Data for this exercise:
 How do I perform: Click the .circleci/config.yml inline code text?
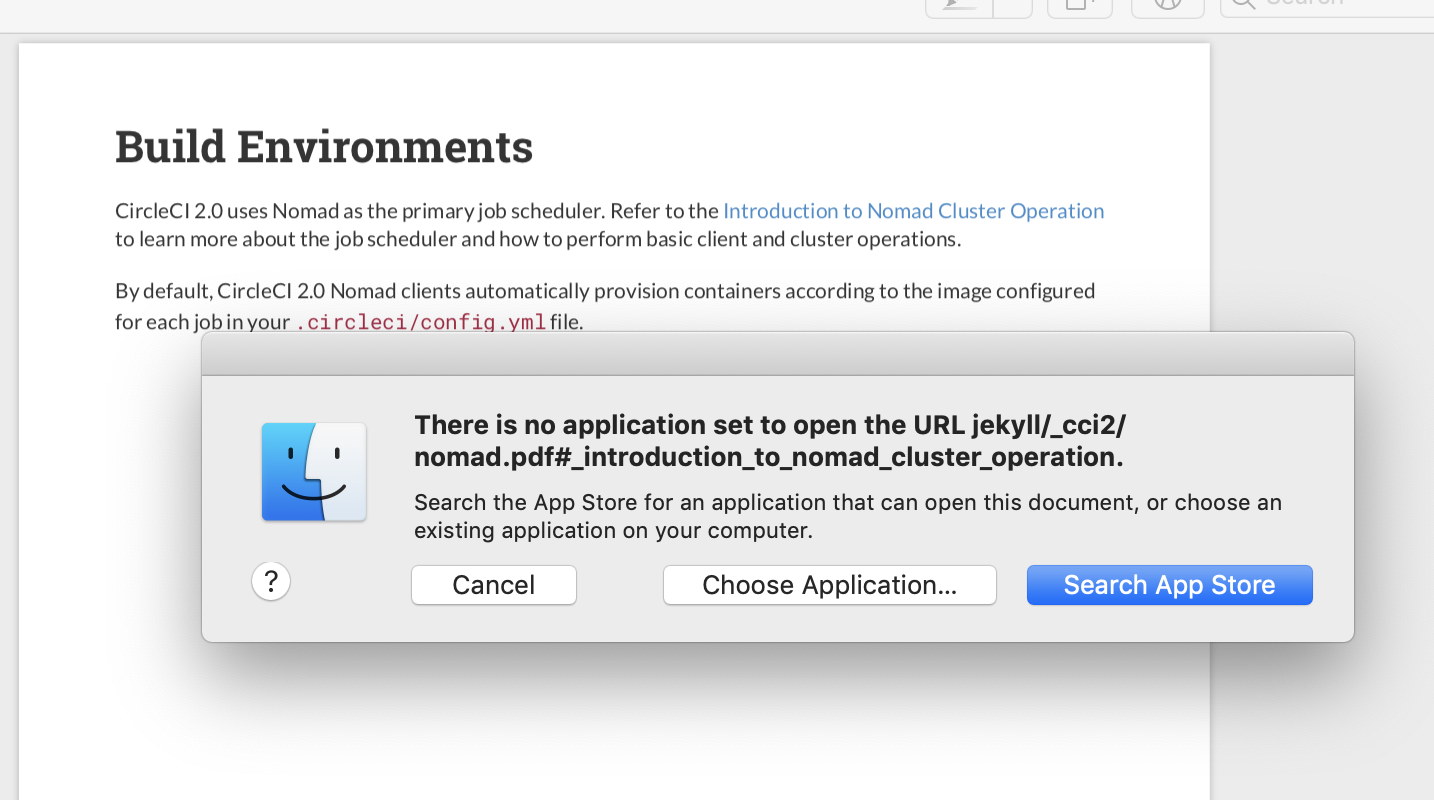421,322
---
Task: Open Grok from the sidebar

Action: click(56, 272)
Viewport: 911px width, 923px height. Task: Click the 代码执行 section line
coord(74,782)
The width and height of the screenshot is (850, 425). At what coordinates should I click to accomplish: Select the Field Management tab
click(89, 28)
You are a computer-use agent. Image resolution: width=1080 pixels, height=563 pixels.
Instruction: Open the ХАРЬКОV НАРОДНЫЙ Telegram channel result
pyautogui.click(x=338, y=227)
==
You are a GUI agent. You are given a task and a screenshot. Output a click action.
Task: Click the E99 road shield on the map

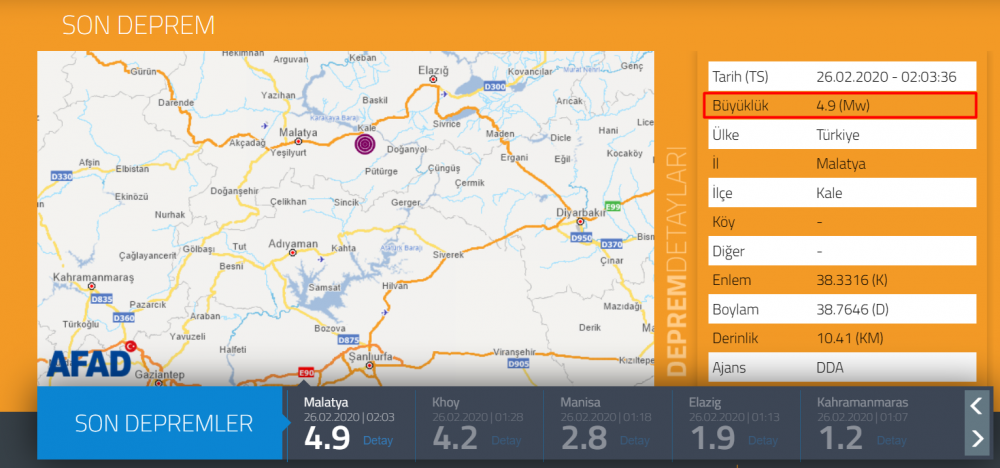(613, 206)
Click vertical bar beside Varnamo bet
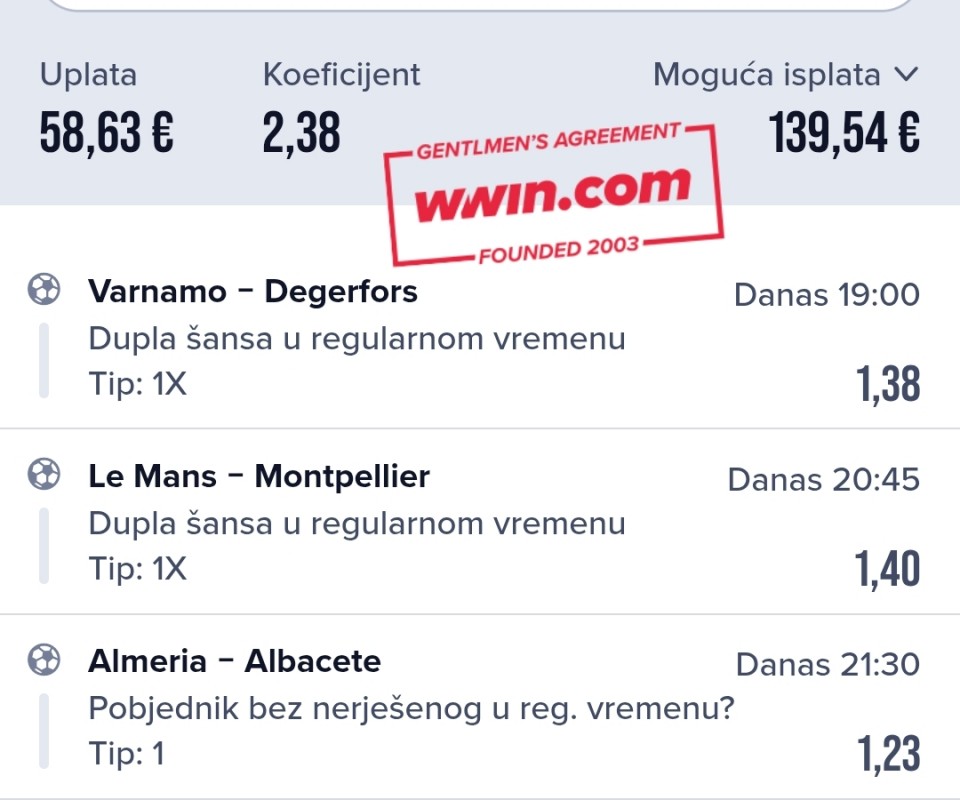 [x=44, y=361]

Assigned task:
For each line in the material above that holds the word "agent", add one to a count; state only the final number.

Result of the exercise:
2